Fernandez found herself volunteering from her living room table surrounded by a stack of paper and craft supplies. One of her jobs that day was to make thank you cards for health care workers with her fellow colleagues at DePaul’s University Center for Writing-based Learning.
“I didn’t get a chance to do it last year and thought it would be a great way to join the DePaul community and do things that help others when so many people are out and risking their lives for others,” Fernandez said.
While few participants knew what to expect when it came to virtual volunteering, those who participated found that the increased accessibility and comfort of remote service made the day a success. That is why it’s hard for them to imagine that it almost didn’t happen.
“We thought that VSD was going to be canceled completely,” Katherine Morzy, a freshman studying political science and a Vincentian Service Day team member, said after learning that DePaul’s spring quarter was to be held remotely. “We didn’t know how we were going to do it.”
The blow was hard for Morzy who, after taking a course on Vincentian service in Chicago the first quarter of her freshman year, was eager to participate in her first Vincentian Service Day.
Despite their own doubts of how the first virtual Vincentian Service Day in 21 years might operate, Morzy said that the planning team was willing to take on any challenge necessary to make it happen.
All of which is easier said than done. Morzy and her team were faced with a few different obstacles, one of which included finding organizations to volunteer with in the first place. While previous service days have focused on volunteerism in Chicago, going virtual came with a whole new slew of possible foundations that needed help.
The product was impressive; students had the ability to choose from volunteering opportunities that included working with the Smithsonian Transcription Center for a day, organizing documents at the Library of Congress or writing uplifting letters that would be sent to children around the world with the help of Cardz for Kidz.
“Anyone can see that the world is hurting right now,” Morzy said. “It’s so important that we struggle through the different hurdles to deliver the same kind of care and service and feeling we would in any other manner, just in different ways.”
That need to help those helping others drove many DePaul students to take part in the day. It turns out that there is really nothing more motivational when it comes to volunteering than a pandemic.
“Now, more than ever, it is important to take the extra steps to foster intentional community and do what must be done,” Claire Black, a senior studying neuroscience, said. For Black, it was not just the desire to honor health care and other essential workers during this time, but a way to reconnect with other students in a way that feels lost to all of us now.
“The challenges we are facing are unprecedented, and it is really easy to feel isolated in this time,” Black said.
To remedy the feeling of isolation, Black created a Zoom group where she and other student leaders that were part of Vincentians In Action, an on-campus organization that does service work, could chat while writing letters to senior citizens at the Paul House and Healthcare Center in Chicago.

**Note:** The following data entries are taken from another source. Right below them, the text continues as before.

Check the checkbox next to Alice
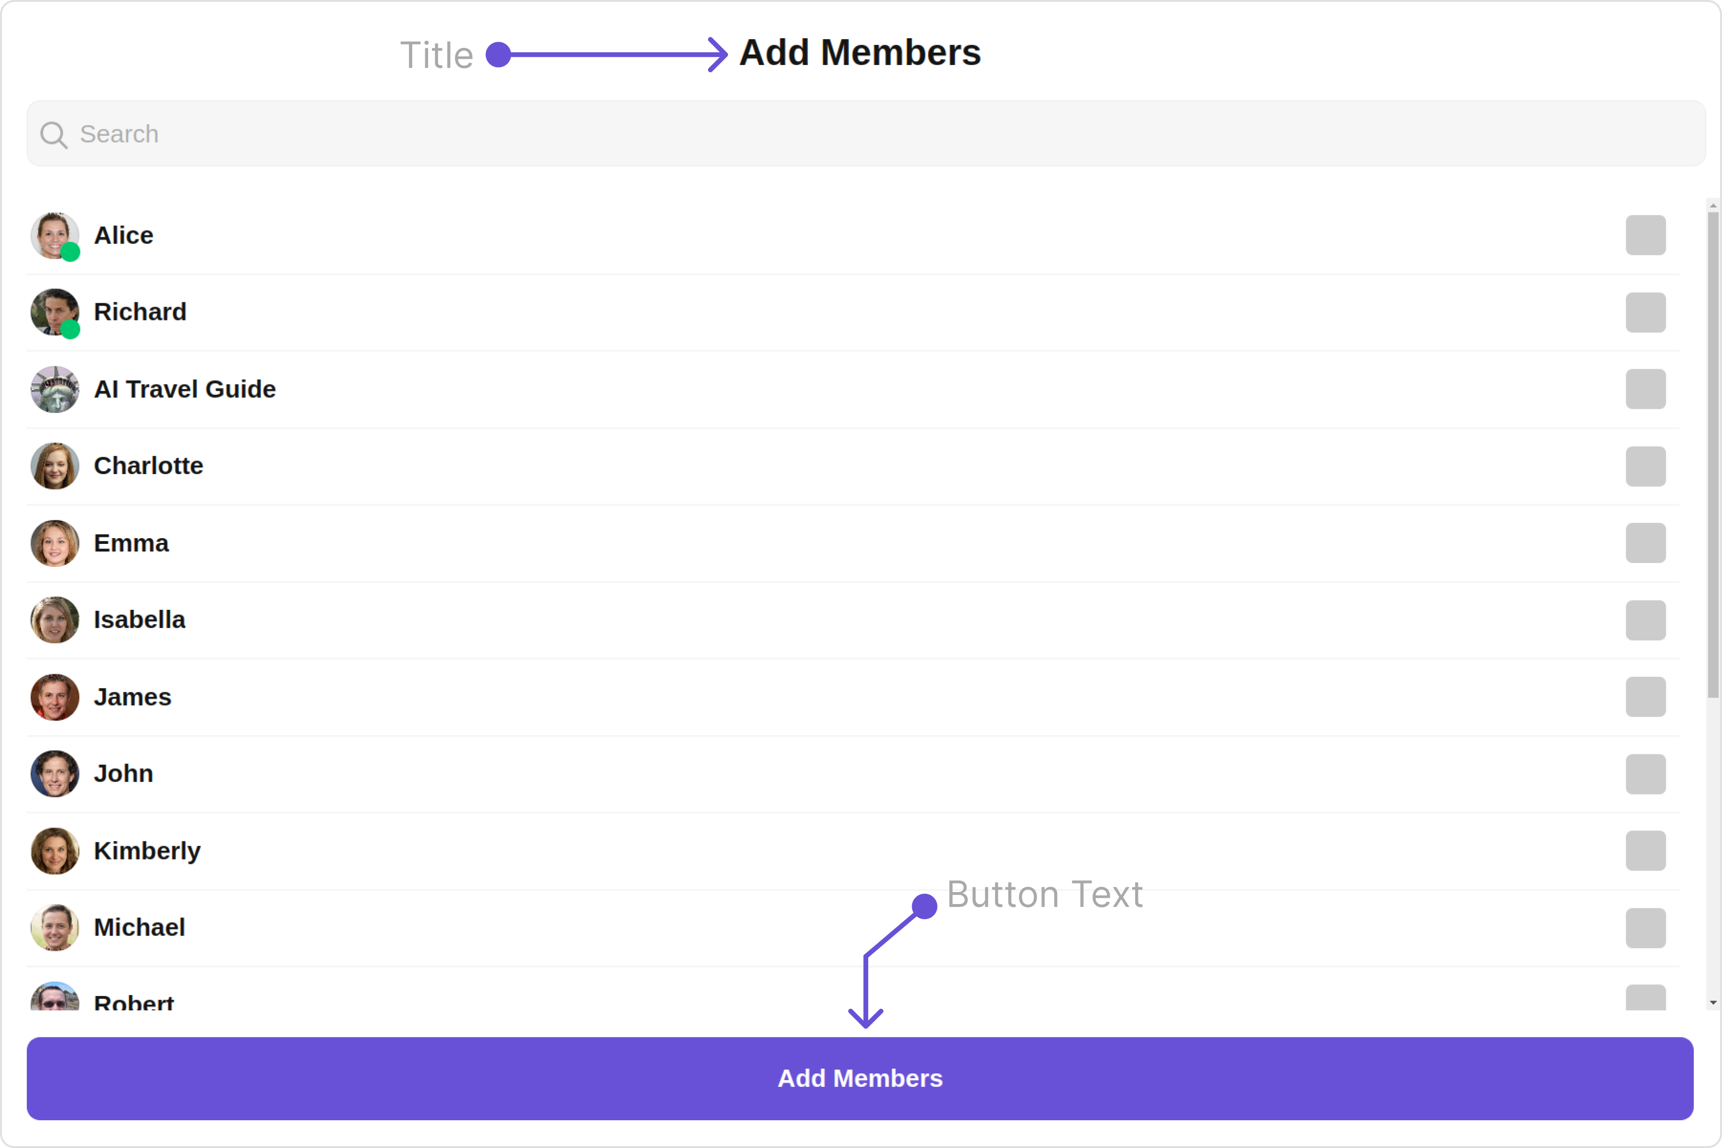This screenshot has height=1148, width=1722. pos(1645,236)
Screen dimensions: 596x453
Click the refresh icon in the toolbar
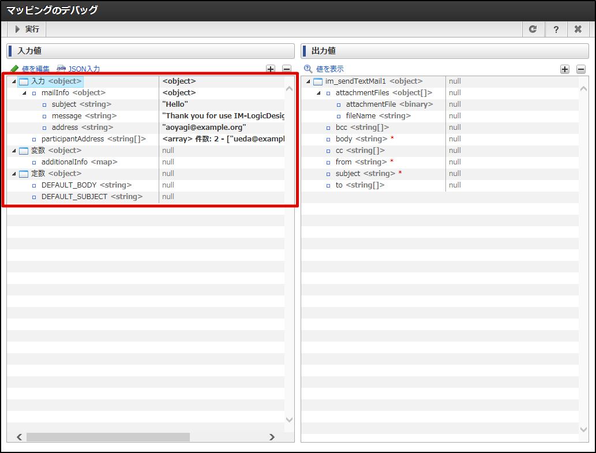[x=533, y=29]
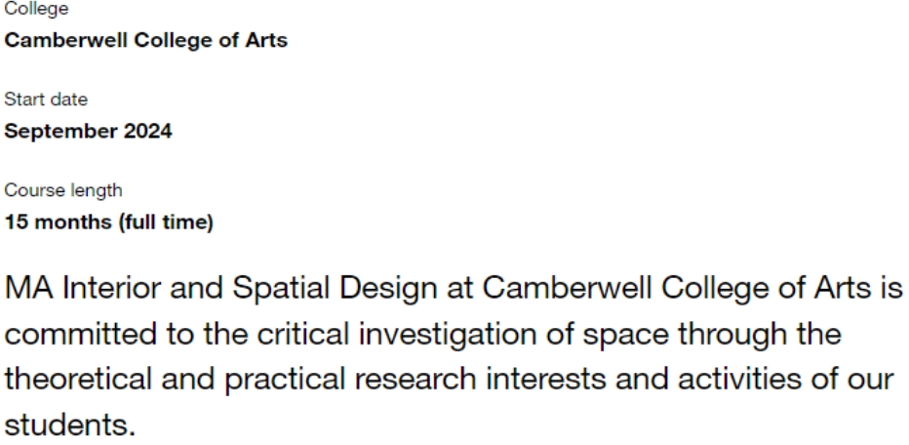Screen dimensions: 909x445
Task: Click the words "space through the" in paragraph
Action: tap(712, 336)
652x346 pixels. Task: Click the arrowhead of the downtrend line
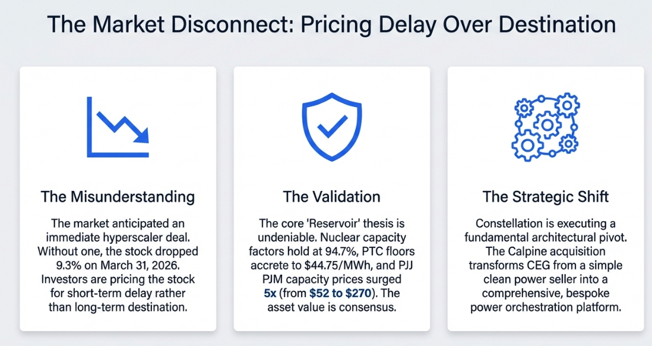[141, 135]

The mission behind Vincentian Service Day, an event that, for many busy college students, is taken for granted, has rightfully been transformed. Not only was the day about volunteering but about reconnecting with friends, doing good for those risking everything and showing people that they are not alone.
I didn’t realize it before, but that is what Vincentian Service Day is all about.
“We’re rooted in a Vincentian family and legacy of 400 years of responding to the reality of our times with expressions of love and solidarity,” Nass said. “This is an important way that we stay committed to it.”